“I formed a number of rationalizations. It would get me fit after years of waddlesome sloth. It would be an interesting and reflective way to reacquaint myself with the scale and beauty of my native land after nearly twenty years of living abroad. It would be useful (I wasn’t sure in what way, but I was sure nonetheless) to learn to fend for myself in the wilderness. When guys in camouflage pants and hunting hats sat around in the Four Aces Diner talking about fearsome things done out-of-doors, I would no longer have to feel like such a cupcake. I wanted a little of that swagger that comes with being able to gaze at a far horizon through eyes of chipped granite and say with a slow, manly sniff, “Yeah, I’ve shit in the woods.” P. 4 , A Walk in the Woods.

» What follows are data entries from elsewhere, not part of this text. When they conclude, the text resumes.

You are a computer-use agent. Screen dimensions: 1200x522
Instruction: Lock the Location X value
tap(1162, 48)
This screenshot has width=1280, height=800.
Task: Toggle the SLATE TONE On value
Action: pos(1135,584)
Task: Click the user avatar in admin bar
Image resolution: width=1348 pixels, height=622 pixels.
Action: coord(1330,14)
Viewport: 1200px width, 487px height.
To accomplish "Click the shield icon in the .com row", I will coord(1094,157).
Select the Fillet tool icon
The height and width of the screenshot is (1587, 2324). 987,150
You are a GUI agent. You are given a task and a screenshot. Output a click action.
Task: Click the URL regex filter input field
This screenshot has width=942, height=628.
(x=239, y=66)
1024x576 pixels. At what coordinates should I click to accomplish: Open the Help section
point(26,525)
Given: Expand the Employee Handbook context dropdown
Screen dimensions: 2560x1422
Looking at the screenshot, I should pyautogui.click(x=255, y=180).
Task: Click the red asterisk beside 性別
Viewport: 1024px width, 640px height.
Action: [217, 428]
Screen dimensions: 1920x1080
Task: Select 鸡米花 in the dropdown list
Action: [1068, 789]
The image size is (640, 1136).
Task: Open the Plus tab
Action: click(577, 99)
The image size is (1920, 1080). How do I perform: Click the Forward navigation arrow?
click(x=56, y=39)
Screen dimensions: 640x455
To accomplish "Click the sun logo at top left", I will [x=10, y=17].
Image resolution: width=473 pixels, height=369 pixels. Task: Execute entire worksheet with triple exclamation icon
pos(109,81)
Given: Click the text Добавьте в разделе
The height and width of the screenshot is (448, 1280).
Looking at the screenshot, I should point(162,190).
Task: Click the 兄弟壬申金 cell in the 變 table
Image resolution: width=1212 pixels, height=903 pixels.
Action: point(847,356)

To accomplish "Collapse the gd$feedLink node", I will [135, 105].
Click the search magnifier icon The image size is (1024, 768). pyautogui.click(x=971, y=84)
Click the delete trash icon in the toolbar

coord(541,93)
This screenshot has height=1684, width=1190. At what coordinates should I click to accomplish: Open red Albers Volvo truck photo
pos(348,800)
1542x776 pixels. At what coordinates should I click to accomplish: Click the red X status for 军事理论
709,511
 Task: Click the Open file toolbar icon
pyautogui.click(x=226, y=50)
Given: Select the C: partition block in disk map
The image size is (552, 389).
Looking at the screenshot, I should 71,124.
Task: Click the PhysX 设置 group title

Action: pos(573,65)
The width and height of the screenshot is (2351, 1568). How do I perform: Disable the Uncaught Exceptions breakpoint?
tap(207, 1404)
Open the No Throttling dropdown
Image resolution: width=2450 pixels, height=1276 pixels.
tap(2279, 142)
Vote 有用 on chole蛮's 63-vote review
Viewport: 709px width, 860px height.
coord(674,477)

Bill Bryson, I love you. Any book about hiking on a trail through the woods for weeks on end, the history of salamanders and botany, and the horrors of industrialization and flawed conservation, and still make it to the end, is a good book. I’ve just finish A Walk in the Woods.
It is humorous, educational, but the thing that I wanted to look at as a learning writer is this idea of how beginnings and endings are connected.
In both Immediate Fiction and Crafting for Story the authors make a point of how the ending is directly connected with the beginning.
“When you’re having trouble ending a story, it’s because you don’t have a real beginning, a true conflict. The secret to endings is: the end is in the beginning.” P.26 Immediate Fiction
“First and foremost, the resolution must specifically resole the complication. If the complication is that the character was in danger of going bankrupt, for instance, he does not resolve it by becoming a born-again Christian. He may resolve his fear of bankruptcy in that fashion, but not the bankruptcy itself.” P.80 Writing for Story
So as an exercise I wanted to see if this held true with a book like A Walk in the Woods. And guess what?
“Best of all, these days when I see a mountain, I look at it slowly and appraisingly, with a narrow, confident gaze and eyes of chipped granite.” P.394
Now it’s common sense that the ending of the story needs to resolve the problem/complication/chief desire of the character from the beginning. But how often have you seen a movie, read a book and you weren’t at all satisfied with the ending? Maybe the writers got lost and forgot the beginning.
But Bill Bryson was better than that.